I would certainly consider the prediction market / case study CrowdClarity published a “success.” The key for me is turning that into a *business* success. You’re very right that if this was one of the first months that a PM was run, no one would have likely believed the results, even if they were the closest to the eventual truth.
But let’s say that a PM has been showing reasonable accuracy for several months, which I would define as similar or better accuracy than other forecasting methods. Then, like the case study, the prediction market shows a drastically different result than any other forecast. While a manager probably won’t “bet the farm” on a prediction market alone, that certainly would warrant re-thinking the forecast.
The reason is simply that the market aggregates the information more quickly than other methods. I would argue that GM and Edmunds.com used forecasting models that are quite good most of the time, but completely wrong when some of the basic assumptions collapse. Since the PM doesn’t rely on algorithms, collapsing assumptions won’t affect accuracy.
In many ways, I think this last point is the most important with prediction markets. 80-90% of the time a prediction market might generate a forecast with accuracy that’s on par with other methods… maybe a little better, maybe a little worse. But the other 10-20% of the time, when the forecasts diverge significantly, is where prediction markets can be *very* useful. When assumptions behind traditional models weaken or collapse, a prediction market can be the early warning signal, since it uses a different methodology to generate a forecast.

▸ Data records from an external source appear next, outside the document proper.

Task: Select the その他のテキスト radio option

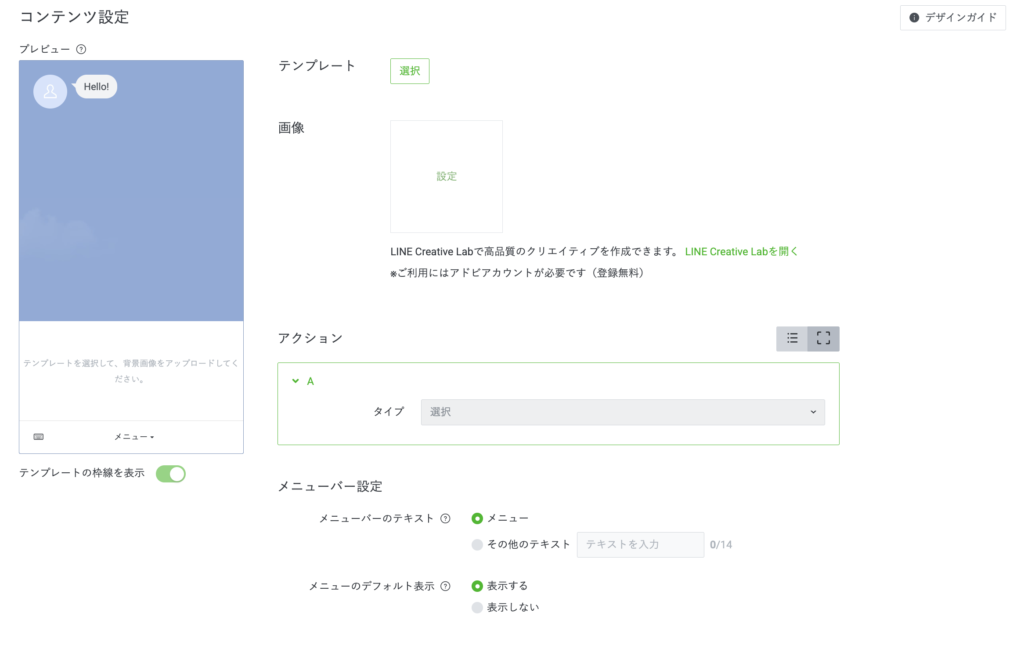Action: click(477, 545)
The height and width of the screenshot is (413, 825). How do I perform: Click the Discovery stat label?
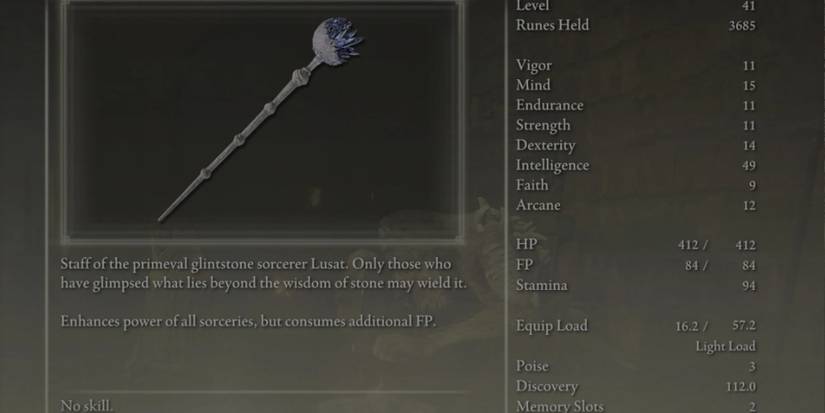pyautogui.click(x=547, y=386)
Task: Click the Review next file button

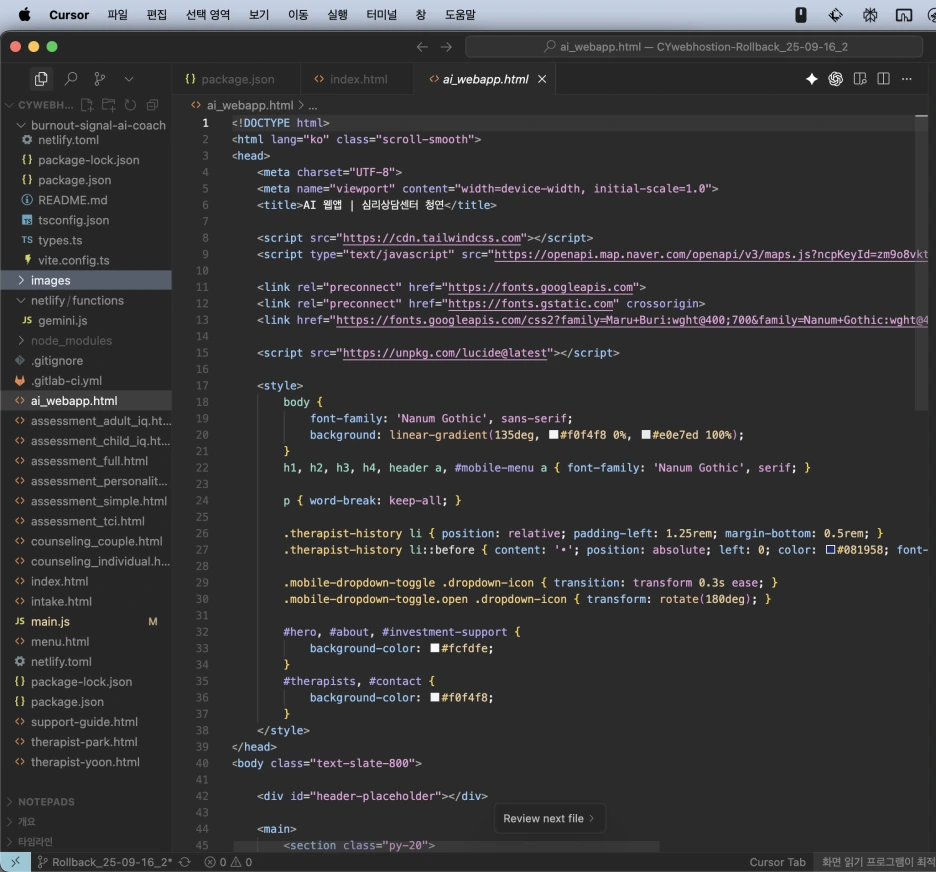Action: (x=549, y=818)
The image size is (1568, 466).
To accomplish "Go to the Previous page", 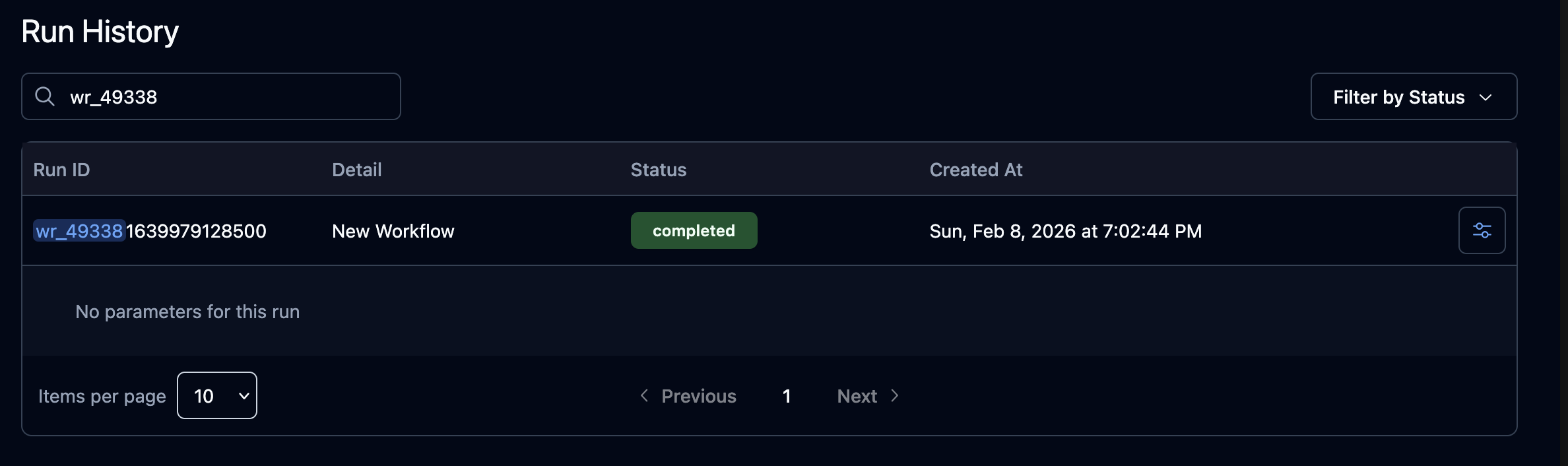I will (688, 395).
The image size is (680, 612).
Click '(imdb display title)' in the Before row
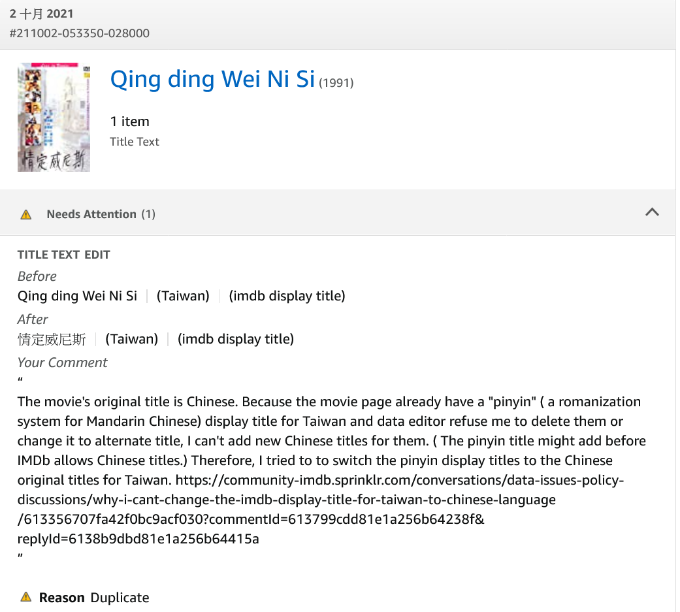click(x=287, y=296)
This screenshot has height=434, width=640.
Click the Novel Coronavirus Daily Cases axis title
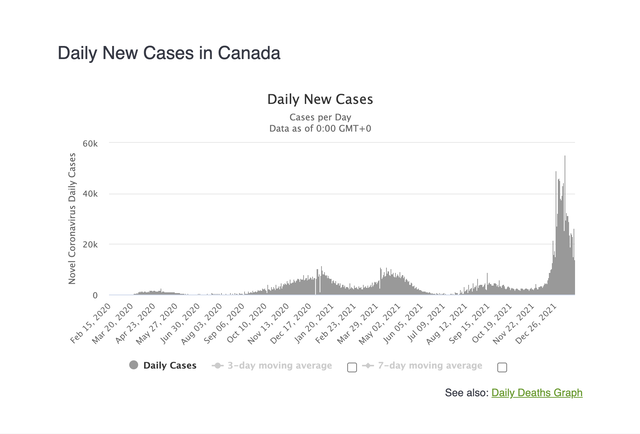click(x=72, y=219)
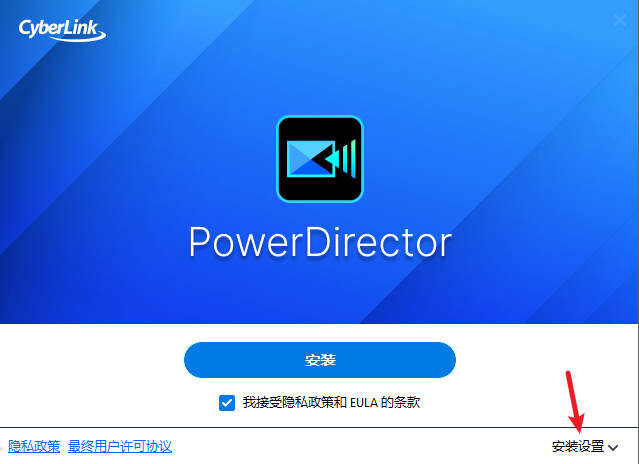Click the PowerDirector app icon
Image resolution: width=639 pixels, height=464 pixels.
[x=320, y=159]
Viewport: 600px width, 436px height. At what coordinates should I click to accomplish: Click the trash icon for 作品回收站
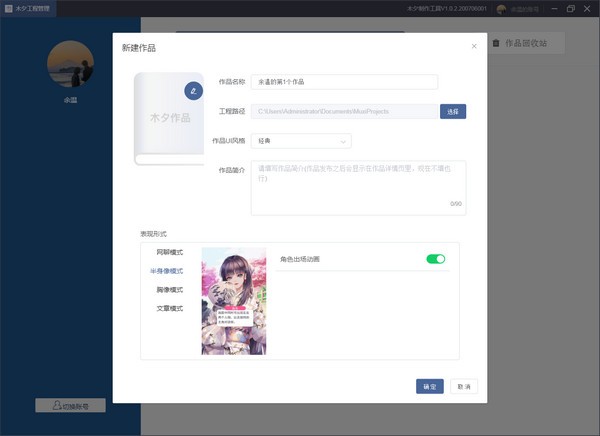(496, 44)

Maybe a company spends $3-4k a year on a prediction market that generally confirms or better brackets existing forecasts 11 months out of the year. But if the intelligence it generates that 12th month of the year helps the company save $20k, it strikes me as a wise investment.
Again, that’s not to say that a prediction market is going to solve a company’s problems. It needs to address problems where the cost of the error is worth the investment and where a prediction market can effectively address it. And that’s a sensitive balance.
October 1st, 2009 at 11:42 am
Jed – great comment. Really appreciate your talking about how prediction market gets around problem of algorithms not responding quickly enough to dramatic market changes.
That's the reason we have high hopes at StyleHop that crowdsourced forecasting could make a big difference in fashion – the algorithms have never worked because of the changing trends. However, we don't use PM methodology – just too complicated for our fashionista panel.
October 1st, 2009 at 5:42 pm
Jed – great comment. Really appreciate your talking about how prediction market gets around problem of algorithms not responding quickly enough to dramatic market changes.
That's the reason we have high hopes at StyleHop that crowdsourced forecasting could make a big difference in fashion – the algorithms have never worked because of the changing trends. However, we don't use PM methodology – just too complicated for our fashionista panel.